В 2004 году в храме состоялась первая литургия. Здание вновь стало действующим собором. Музей ведет в его стенах совместную деятельность с православной епархией. В отреставрированной часовне-ризнице разместился Музей камня.
Лютеранский квартал
На исходе первой трети XVIII века несколько участков на Конюшенных улицах были отданы религиозным общинам инославных конфессий. Прямоугольный квартал между Большой и Малой Конюшенными улицами, Невским проспектом и Шведским переулком в течение почти двух столетий занимали владения евангелическо-лютеранских церквей: Немецкой, Финской и Шведской. Первоначально, до прокладки в 1760-х годах Шведского переулка, этот квартал непосредственно смыкался с Конюшенным двором. С западной стороны Большой Конюшенной улицы с 1732 года обосновались приходы двух реформатских церквей – Голландской и Французско-немецкой (с 1860-х годов – Французской) .

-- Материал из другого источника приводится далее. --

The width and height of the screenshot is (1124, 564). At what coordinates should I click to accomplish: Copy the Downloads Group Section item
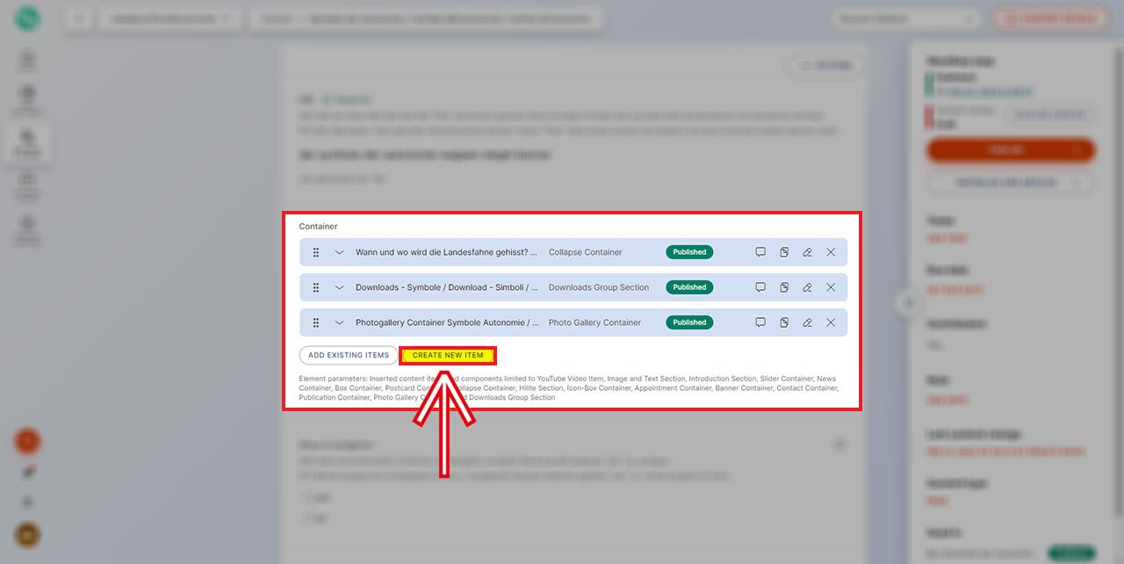click(x=784, y=287)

Южную половину лютеранского квартала, прилегающую к Невскому проспекту, занимал огромный участок немецкой общины. Застройка этого участка формировалась постепенно с конца 1720-х по 1910-е годы. В ней запечатлены разные эпохи и стили петербургской архитектуры
С продольных сторон это историческое владение обступают плотные, как бы монолитные группы домов: № 10, 12 и 14/22 по Большой Конюшенной и № 5, 7 и 9/24 по Малой Конюшенной улицам. По линии Невского проспекта симметричные угловые дома № 22/14 и 24/9 поставлены с широким разрывом, между ними видна монументальная двухбашенная церковь св. ап. Петра – доминанта комплекса. Она расположена посередине двора, образующего небольшую внутриквартальную площадь. Позади кирхи, в глубине участка, находится здание старейшей в городе школы – Петришуле.
Немецкая церковь св. ап. Петра (Петрикирхе)
История этого уникального уголка имеет точную точку отсчета: 26 декабря 1727 года по указу императора Петра II было выделено место для немецкой лютеранской общины. «Кирха на першпективе» стала первой и крупнейшей из иноверческих церквей, сосредоточенных в этой части города. И это неслучайно. Выходцы из немецких земель – мастера и специалисты, ремесленники, купцы и дворяне – составляли самую многочисленную прослойку среди иноязычного населения Северной столицы.
Основание протестантской общины связано с именем видного деятеля петровского времени вице-адмирала Корнелиуса Крюйса. В 1708 году при доме Крюйса, располагавшемся в Немецкой слободе (на месте зданий Эрмитажа), построили деревянную кирху св. Петра. Там же вскоре открыли школу.